The BIOS is usual ABIT fare, tailored to the BG7. Softmenu III takes care of CPU performance adjustment, memory clock, PCI/AGP bus clock and also the voltage adjustment for CPU and memory.

On the review board you have generous adjustment on the memory voltage just like the IT7 with up to 3.2V Vdimm voltage available and up to 1.7V on the processor using a Northwood, 0.2V+ over stock Vcore and all the way down to 1.1V.

Being an Intel i845G board, you have two choices for the setting for memory adjustment on the GMCH. Related to the front side bus (which is set independently), high and low on this 'HW Strap' setting relate to 533MHz and 400MHz front side bus frequencies and let you adjust the fsb:mem ratio. With Low selected you can choose 1:1 to lock memory frequency to the front side bus frequency or you have 3:4 (fsb:mem) ratio for "1.33 x front side bus frequency" which is how you enable DDR354 support at 133MHz (533Mhz) front side bus.

With High selected you again have 1:1 and also 4:3 for "front side bus frequency / 1.33" which is how you enable DDR200 support at 133MHz (533Mhz) front side bus.

So no official DDR333 support for which you'd need 4:5 ratio but you do have some sort of memory multiplier available.

Being an AWARD BIOS you don't get the excellent SCSI support of AMI BIOS' with only a single SCSI boot selector but otherwise the BIOS is usual ABIT fare. You have control over the S1 or S3 ACPI support which functions well given compatible devices and it's nice to see the onboard LAN controller and driver seemingly supporting both modes.

Bundle wise ABIT didn't go over the top with a pair of extra USB2.0 compatible ports, the manual, driver CD, CPU heatsink retention cage (which wasn't fitted out of the box) and since it was World Cup time when the board was sent out to us, a blow up ABIT football which was promptly blown up and kicked around the house.

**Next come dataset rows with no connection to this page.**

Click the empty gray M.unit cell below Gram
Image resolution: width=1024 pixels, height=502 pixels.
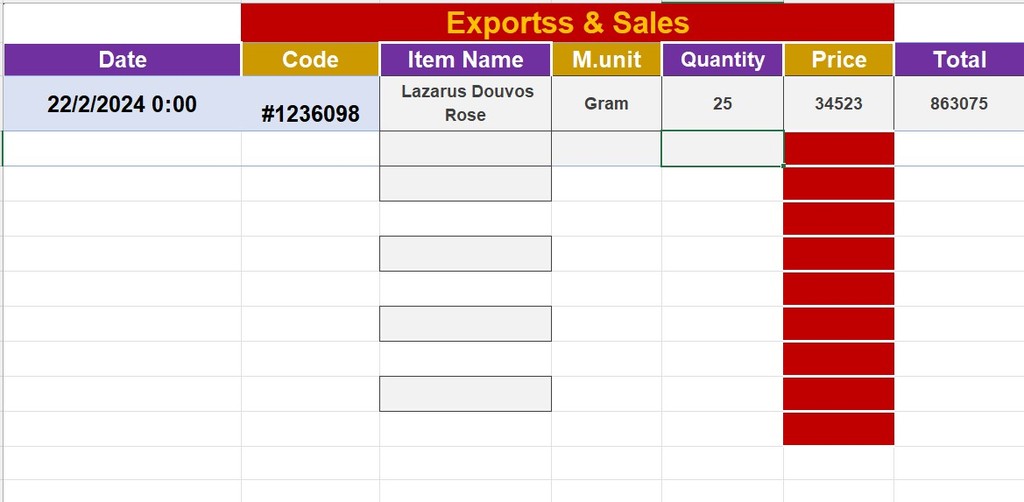pyautogui.click(x=606, y=149)
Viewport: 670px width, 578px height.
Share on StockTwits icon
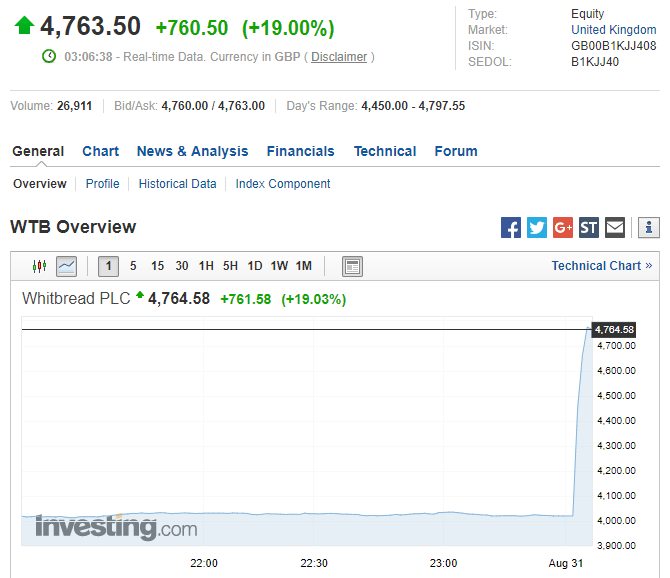pos(589,228)

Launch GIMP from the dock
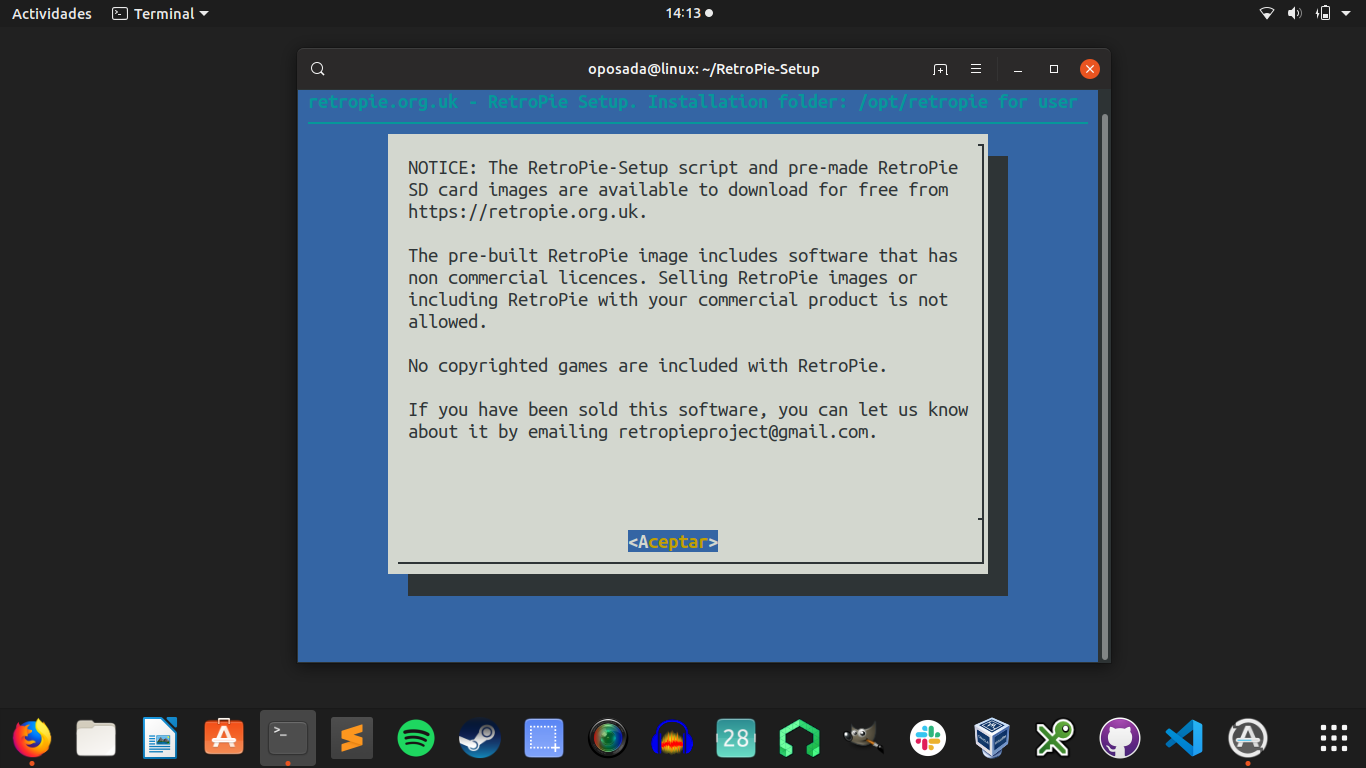[863, 738]
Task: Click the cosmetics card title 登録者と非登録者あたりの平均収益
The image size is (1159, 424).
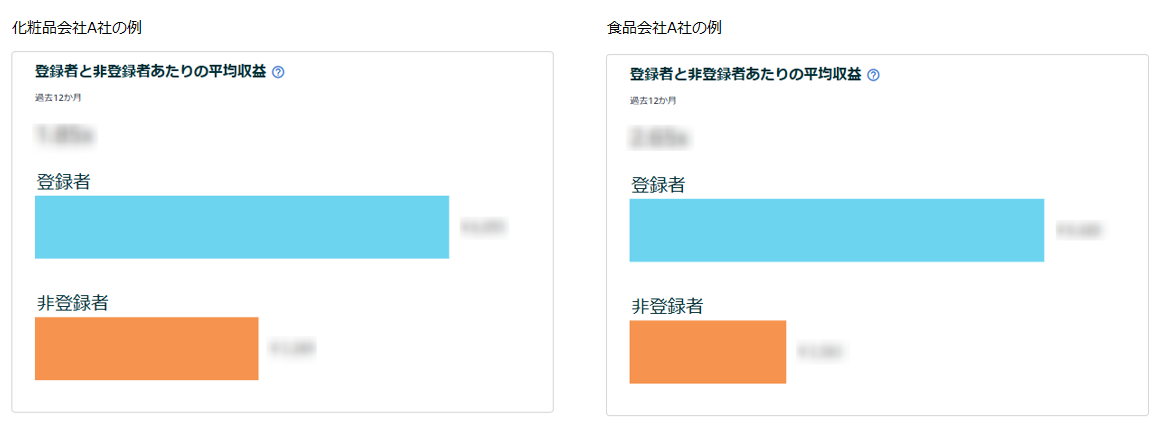Action: 151,72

The manual is everything you've come to expect from an ABIT manual. It covers all bases, is decently translated and all the information that you are likely to need is easily found. It would be nice if more companies took the lead of DFI and Asus and provided a simple card or sheet with the ATX case pin layouts for quick reference but it's no great loss since the manual is nice and the pins themselves are labelled clearly.